(ARBEITSAUFTRAG 1) Entnehmen Sie dem Text über die Reisewarnung für Vorarlberg die Passage zwischen „Es ist, bei“ und „den unmittelbar Betroffenen.“, beide eingeschlossen, und geben Sie sie wortgetreu wieder.
(ARBEITSAUFTRAG 2) Aus welchem Grund hat Deutschland laut dem Text über die Reisewarnung für Vorarlberg diese Warnung ausgesprochen?

(TEXT)
+++

Hans-Peter Metzler

Alt-Präsident der Wirtschaftskammer Vorarlberg

(Foto: ©Markus Gmeiner)

Sehen und verstehen

Oktober 2020

Man muss die Emotionen sehen und verstehen, man muss aber auch das Faktische berücksichtigen, so schwer das auch fällt in der aktuellen Situation. Aber Deutschland hat eben eine Reisewarnung für Vorarlberg ausgesprochen, weil in Vorarlberg in sieben Tagen mehr als 50 Neuinfektionen pro 100.000 Einwohner aufgetreten waren. Und dadurch ist eine Situation entstanden, die bei weiterer Fortdauer unserem Bundesland schweren Schaden zufügen könnte. Der Tourismus, Handel und Gewerbe und die Industrie sind von der aktuellen Situation betroffen, die Reisewarnung der Deutschen ist in der Tat „ein harter Schlag“, wie Landeshauptmann Markus Wallner jüngst bemerkte. Vorarlberg steht unter Beobachtung der Nachbarländer. Und nur vor diesem Hintergrund sind die Maßnahmen zu sehen und zu werten, die zum Schutz des Wirtschaftsstandorts Vorarlberg getroffen wurden; es ist alles daran zu setzen, die Zahl an Neuinfektionen wieder zu senken.
Es ist, bei allem Verständnis für die Emotionen Betroffener, die Gesamtsituation des Landes in den Mittelpunkt der Betrachtungen zu stellen. Verhaltensökonom Matthias Sutter, in diesen Zeiten ein gefragter Gesprächspartner, hat in einem Interview zuletzt dazu aufgerufen, sich jetzt in Geduld zu üben, um Corona schnellst- und bestmöglich überwinden zu können. Sutter hatte dabei Geduld als „Abwägen zwischen Gegenwart und Zukunft“ definiert, aber auch angefügt, dass man sich in diesem „Geduldig-Sein“ auch immer bewusstmachen müsse, „wofür man in der Gegenwart eine bestimmte Einschränkung akzeptiert.“ Und dieses „Wofür“, das hat die Politik bisher nicht ausreichend transparent gemacht und nicht ausreichend kommuniziert, vor allem nicht bei den unmittelbar Betroffenen.

+++

(Auszüge aus dem Datensatz)
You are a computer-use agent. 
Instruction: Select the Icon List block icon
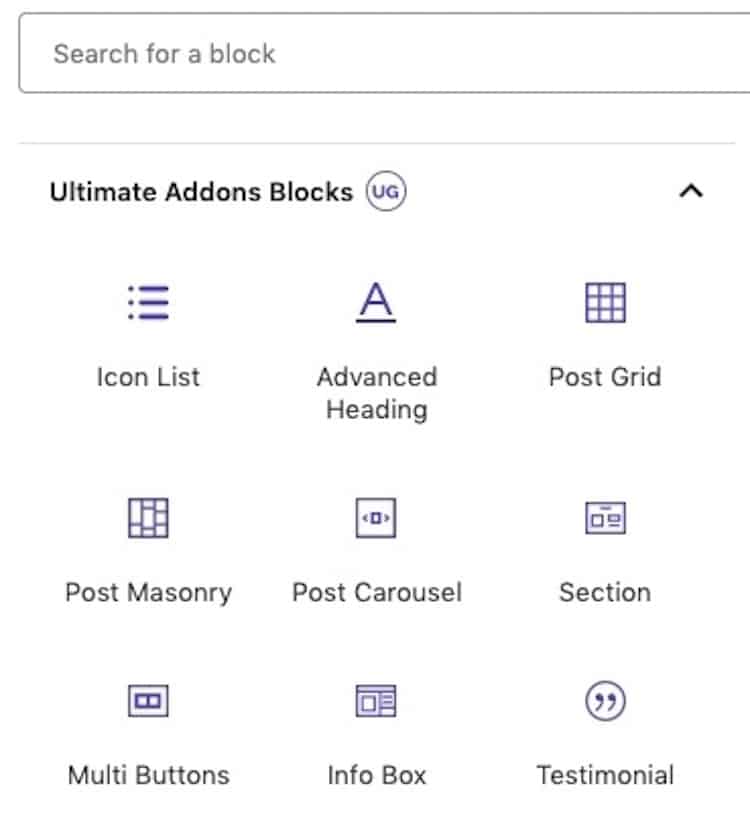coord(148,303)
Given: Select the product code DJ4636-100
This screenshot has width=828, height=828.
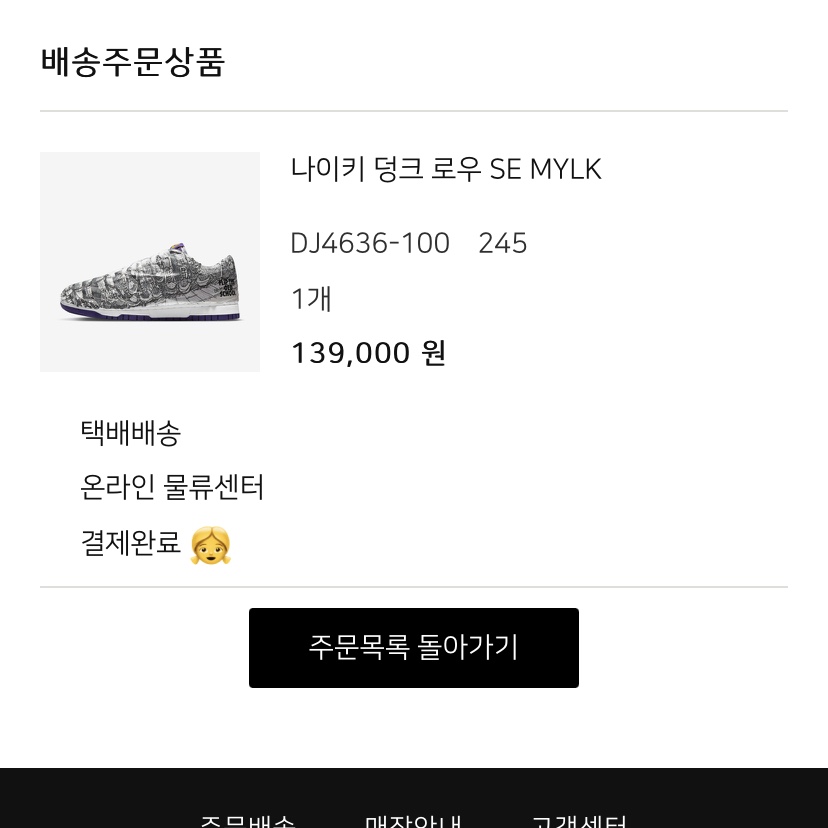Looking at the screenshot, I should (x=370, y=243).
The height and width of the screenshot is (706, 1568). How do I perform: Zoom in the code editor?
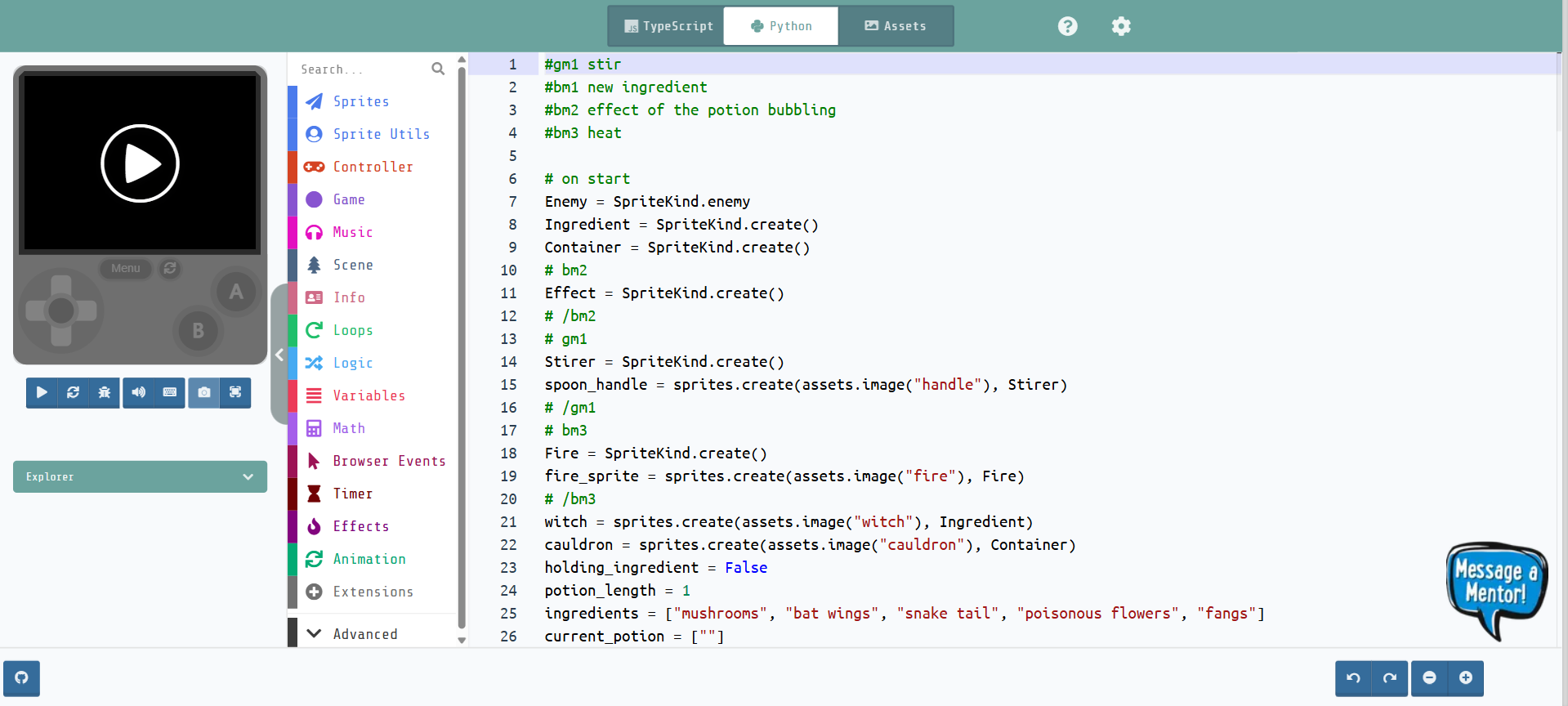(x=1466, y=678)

+++

(SCHRIFTLICHE LÖSUNG 1)
Es ist, bei allem Verständnis für die Emotionen Betroffener, die Gesamtsituation des Landes in den Mittelpunkt der Betrachtungen zu stellen. Verhaltensökonom Matthias Sutter, in diesen Zeiten ein gefragter Gesprächspartner, hat in einem Interview zuletzt dazu aufgerufen, sich jetzt in Geduld zu üben, um Corona schnellst- und bestmöglich überwinden zu können. Sutter hatte dabei Geduld als „Abwägen zwischen Gegenwart und Zukunft“ definiert, aber auch angefügt, dass man sich in diesem „Geduldig-Sein“ auch immer bewusstmachen müsse, „wofür man in der Gegenwart eine bestimmte Einschränkung akzeptiert.“ Und dieses „Wofür“, das hat die Politik bisher nicht ausreichend transparent gemacht und nicht ausreichend kommuniziert, vor allem nicht bei den unmittelbar Betroffenen.

(SCHRIFTLICHE LÖSUNG 2) Weil in Vorarlberg in sieben Tagen mehr als 50 Neuinfektionen pro 100.000 Einwohner aufgetreten waren.